--- RECORDS PROVIDED ---

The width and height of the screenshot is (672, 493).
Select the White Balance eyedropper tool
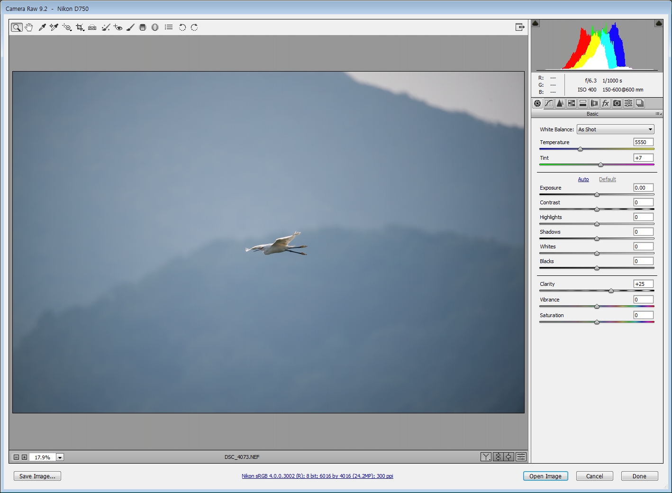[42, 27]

---
--- RECORDS PROVIDED ---

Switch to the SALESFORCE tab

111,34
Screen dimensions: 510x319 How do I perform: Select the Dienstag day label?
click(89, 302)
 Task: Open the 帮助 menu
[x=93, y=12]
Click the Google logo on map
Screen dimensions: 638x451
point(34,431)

---
--- RECORDS PROVIDED ---

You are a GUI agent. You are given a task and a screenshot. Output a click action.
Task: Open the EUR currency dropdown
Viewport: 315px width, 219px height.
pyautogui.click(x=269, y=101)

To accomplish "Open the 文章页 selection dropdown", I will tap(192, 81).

---

Among the records, find each line where the word "screenshot" occurs, and copy it.

### RESULT FOR THIS EXERCISE:
The width and height of the screenshot is (672, 493).
You are a GUI agent. You are given a task and a screenshot. Output a click action.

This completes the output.